## HOW TO COMPLETE THIS TASK
Look through the material beneath and copy each line with the word "height".

## DATA
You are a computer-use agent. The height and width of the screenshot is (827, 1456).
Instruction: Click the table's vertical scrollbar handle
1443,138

...

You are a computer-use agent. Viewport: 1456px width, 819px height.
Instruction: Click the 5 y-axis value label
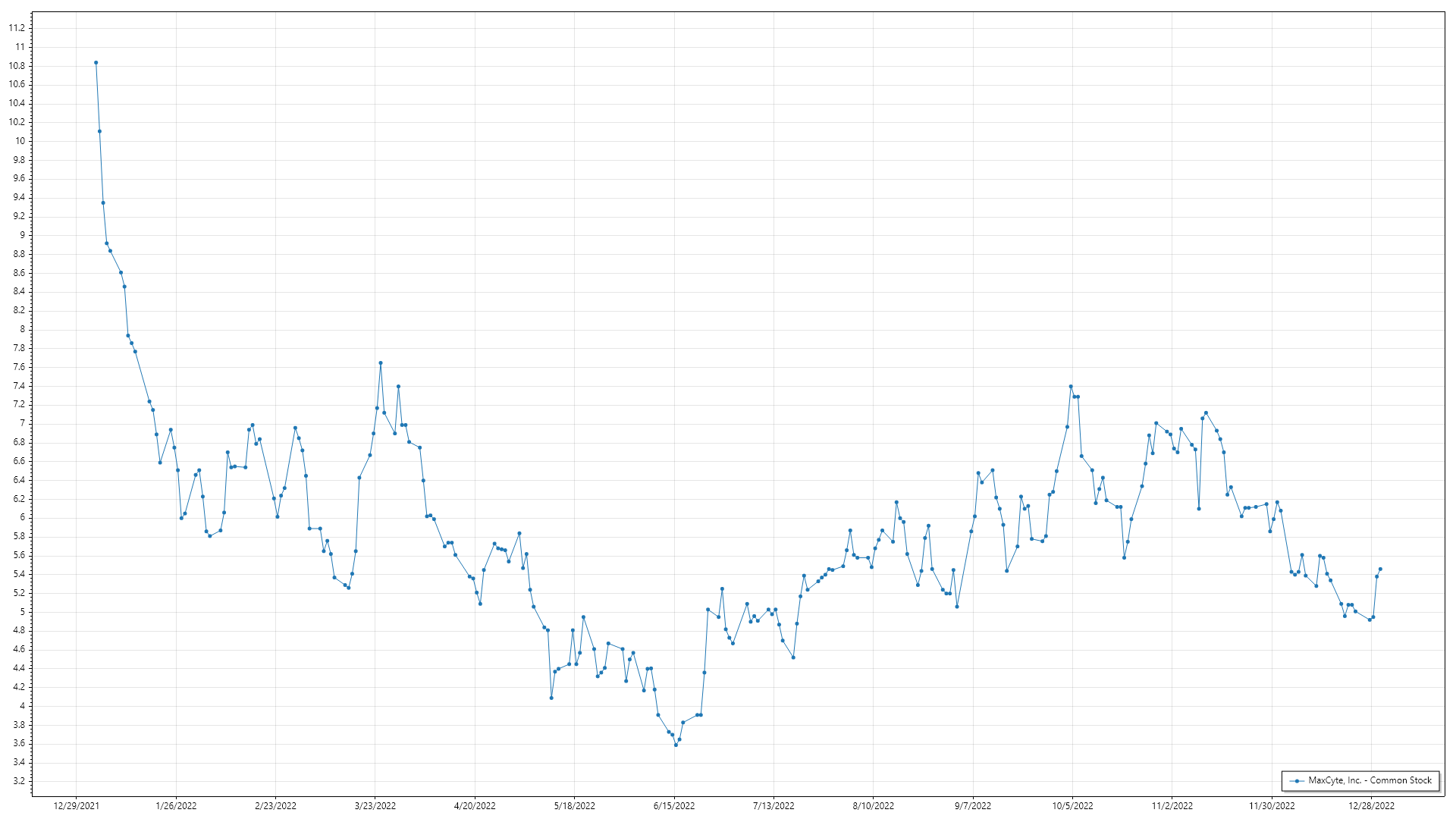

## WRITTEN REPLY
You are a computer-use agent. The height and width of the screenshot is (827, 1456).
You are a computer-use agent. Viewport: 1456px width, 819px height.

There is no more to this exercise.